**Task instructions**
In the entries that follow, the lines from the one with "Loisirs & sports (53, 286)" through the one with "Kunjungi profil (34, 84)" are the ones to write out, exactly and with both ends included. Nothing else should appear.

######

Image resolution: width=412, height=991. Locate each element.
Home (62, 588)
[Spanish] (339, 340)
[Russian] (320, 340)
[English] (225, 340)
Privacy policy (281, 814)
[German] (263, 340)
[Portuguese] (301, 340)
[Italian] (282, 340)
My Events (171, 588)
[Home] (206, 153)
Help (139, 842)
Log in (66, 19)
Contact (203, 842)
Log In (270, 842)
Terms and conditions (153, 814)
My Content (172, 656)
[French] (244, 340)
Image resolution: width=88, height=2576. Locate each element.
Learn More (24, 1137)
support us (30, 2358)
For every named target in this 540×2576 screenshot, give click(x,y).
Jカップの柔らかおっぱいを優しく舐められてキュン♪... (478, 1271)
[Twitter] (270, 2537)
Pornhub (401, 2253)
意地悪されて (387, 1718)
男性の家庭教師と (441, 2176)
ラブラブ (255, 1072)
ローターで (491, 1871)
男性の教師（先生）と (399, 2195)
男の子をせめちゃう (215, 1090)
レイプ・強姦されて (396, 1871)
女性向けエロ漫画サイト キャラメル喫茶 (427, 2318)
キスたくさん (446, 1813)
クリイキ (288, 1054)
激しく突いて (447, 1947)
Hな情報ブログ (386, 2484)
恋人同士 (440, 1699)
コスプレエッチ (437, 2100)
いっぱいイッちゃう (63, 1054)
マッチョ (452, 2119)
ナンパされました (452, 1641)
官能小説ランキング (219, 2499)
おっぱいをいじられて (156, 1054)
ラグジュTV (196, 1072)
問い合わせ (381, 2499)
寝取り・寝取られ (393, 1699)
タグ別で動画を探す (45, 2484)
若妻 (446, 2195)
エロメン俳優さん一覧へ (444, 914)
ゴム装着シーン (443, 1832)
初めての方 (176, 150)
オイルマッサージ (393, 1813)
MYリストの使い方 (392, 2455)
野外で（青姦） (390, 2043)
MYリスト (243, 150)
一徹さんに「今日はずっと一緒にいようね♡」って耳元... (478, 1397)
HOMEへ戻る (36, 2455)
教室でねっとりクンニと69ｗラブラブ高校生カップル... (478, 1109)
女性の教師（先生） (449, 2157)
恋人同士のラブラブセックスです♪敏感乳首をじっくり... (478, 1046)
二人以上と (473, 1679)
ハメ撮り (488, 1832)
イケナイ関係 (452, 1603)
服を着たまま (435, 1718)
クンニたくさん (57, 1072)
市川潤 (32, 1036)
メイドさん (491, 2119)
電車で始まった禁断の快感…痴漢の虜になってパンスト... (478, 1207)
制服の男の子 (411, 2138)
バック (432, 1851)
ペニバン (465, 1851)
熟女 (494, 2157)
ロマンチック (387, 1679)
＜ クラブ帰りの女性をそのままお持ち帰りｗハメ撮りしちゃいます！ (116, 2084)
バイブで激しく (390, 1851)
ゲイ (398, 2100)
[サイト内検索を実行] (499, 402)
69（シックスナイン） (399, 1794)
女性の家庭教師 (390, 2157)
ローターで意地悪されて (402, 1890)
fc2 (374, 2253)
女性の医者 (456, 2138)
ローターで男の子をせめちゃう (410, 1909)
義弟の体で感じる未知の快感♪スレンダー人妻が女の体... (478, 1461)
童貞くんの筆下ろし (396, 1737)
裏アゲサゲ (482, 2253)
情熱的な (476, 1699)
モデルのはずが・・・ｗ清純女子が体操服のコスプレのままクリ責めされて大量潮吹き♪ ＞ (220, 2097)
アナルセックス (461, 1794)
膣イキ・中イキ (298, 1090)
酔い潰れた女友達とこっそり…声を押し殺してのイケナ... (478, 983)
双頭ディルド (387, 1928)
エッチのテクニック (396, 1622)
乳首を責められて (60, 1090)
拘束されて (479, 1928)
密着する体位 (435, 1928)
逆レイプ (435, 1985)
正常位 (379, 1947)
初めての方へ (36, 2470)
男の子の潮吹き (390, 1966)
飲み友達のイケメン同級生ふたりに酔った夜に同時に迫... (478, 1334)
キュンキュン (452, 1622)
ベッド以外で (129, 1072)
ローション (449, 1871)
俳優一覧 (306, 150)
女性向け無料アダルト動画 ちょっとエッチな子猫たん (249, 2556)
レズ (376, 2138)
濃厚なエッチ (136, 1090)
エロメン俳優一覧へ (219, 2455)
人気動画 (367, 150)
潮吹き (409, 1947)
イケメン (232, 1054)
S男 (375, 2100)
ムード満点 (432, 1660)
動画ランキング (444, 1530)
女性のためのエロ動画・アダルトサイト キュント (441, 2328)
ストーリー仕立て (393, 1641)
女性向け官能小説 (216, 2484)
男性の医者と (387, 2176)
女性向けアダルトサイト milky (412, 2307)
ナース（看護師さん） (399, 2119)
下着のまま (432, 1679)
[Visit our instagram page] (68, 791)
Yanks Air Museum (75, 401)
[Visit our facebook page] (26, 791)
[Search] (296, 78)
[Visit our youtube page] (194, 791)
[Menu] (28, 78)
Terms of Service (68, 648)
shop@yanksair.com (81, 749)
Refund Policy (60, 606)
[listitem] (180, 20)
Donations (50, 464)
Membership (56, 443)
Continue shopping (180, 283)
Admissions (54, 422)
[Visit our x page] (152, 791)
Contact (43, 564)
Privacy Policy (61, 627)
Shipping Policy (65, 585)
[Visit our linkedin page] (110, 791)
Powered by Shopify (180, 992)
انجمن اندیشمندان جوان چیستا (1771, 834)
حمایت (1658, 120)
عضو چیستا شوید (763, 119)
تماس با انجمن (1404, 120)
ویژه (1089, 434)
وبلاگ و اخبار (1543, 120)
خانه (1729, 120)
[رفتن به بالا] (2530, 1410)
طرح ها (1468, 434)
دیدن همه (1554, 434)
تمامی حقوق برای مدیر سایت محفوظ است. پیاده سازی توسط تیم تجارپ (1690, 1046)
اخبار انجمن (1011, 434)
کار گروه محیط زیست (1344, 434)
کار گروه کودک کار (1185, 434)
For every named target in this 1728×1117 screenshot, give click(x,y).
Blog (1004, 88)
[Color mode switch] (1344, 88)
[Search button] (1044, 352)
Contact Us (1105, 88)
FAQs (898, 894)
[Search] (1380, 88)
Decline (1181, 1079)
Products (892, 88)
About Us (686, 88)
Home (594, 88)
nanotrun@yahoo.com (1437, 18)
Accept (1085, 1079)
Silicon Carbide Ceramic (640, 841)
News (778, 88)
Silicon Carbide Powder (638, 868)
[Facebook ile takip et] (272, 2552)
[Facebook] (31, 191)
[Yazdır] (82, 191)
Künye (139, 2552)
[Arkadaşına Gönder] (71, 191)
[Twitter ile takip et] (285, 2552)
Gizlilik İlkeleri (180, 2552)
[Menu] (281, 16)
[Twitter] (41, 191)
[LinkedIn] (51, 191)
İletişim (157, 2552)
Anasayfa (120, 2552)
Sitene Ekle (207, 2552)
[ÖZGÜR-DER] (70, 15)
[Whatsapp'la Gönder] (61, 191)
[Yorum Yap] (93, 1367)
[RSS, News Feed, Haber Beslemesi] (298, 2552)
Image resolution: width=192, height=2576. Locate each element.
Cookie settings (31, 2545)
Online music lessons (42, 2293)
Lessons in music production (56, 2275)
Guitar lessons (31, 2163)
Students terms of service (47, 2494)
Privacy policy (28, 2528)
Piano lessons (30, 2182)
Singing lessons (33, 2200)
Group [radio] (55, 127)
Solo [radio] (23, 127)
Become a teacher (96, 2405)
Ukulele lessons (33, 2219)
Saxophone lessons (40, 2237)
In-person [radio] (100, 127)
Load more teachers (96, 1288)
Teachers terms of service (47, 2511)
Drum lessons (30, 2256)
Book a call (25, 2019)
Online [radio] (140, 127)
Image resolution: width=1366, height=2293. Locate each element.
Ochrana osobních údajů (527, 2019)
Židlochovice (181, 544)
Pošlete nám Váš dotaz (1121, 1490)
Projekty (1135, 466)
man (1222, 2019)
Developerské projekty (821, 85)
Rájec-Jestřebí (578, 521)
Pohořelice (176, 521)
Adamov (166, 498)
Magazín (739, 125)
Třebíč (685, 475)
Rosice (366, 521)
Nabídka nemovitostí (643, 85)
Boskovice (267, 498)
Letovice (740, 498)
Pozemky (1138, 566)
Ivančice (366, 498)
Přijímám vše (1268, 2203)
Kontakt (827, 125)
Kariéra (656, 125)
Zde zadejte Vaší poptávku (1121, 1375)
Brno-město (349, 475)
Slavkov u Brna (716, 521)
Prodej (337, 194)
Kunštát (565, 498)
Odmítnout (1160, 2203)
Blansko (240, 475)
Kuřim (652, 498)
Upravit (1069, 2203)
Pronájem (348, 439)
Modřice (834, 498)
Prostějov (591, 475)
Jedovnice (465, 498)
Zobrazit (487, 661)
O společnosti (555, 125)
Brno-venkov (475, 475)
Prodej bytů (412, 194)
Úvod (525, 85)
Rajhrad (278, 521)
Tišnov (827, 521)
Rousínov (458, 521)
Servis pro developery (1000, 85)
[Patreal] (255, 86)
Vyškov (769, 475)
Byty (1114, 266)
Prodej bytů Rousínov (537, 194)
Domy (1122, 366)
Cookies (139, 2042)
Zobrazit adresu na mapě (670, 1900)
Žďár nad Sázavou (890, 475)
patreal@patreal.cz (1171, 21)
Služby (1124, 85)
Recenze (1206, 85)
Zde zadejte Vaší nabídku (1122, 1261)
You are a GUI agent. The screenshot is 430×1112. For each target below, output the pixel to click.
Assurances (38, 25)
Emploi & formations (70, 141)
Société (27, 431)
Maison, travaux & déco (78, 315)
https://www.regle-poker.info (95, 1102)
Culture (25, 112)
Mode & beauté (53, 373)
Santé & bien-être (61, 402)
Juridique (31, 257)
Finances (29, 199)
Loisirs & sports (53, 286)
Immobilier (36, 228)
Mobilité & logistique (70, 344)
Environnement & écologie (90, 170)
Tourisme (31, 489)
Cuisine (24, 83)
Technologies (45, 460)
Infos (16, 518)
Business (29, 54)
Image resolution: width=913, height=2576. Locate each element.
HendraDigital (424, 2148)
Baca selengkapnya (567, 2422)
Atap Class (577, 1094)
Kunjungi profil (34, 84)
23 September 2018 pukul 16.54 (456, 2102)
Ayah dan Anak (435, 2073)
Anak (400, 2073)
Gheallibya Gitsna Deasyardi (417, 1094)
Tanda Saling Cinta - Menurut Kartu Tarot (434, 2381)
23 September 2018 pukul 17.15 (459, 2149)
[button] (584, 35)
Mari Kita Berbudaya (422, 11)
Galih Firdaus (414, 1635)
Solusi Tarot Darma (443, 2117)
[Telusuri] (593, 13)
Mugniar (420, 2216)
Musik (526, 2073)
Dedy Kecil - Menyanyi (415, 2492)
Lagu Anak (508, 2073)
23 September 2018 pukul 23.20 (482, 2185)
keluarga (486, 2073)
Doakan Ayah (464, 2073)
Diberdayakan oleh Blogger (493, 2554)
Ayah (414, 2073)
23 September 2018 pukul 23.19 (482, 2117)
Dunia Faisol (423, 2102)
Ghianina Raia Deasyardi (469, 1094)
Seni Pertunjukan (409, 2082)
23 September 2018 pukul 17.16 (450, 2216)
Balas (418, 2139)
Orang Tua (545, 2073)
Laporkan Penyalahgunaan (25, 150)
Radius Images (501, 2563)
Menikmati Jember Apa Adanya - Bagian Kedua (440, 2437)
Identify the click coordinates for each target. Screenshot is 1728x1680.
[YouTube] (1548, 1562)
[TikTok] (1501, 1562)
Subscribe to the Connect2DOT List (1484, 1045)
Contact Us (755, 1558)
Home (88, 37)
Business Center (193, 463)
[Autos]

######

**Answer for this exercise**
Loisirs & sports (53, 286)
Immobilier (36, 228)
Mobilité & logistique (70, 344)
Environnement & écologie (90, 170)
Tourisme (31, 489)
Cuisine (24, 83)
Technologies (45, 460)
Infos (16, 518)
Business (29, 54)
Image resolution: width=913, height=2576. Locate each element.
HendraDigital (424, 2148)
Baca selengkapnya (567, 2422)
Atap Class (577, 1094)
Kunjungi profil (34, 84)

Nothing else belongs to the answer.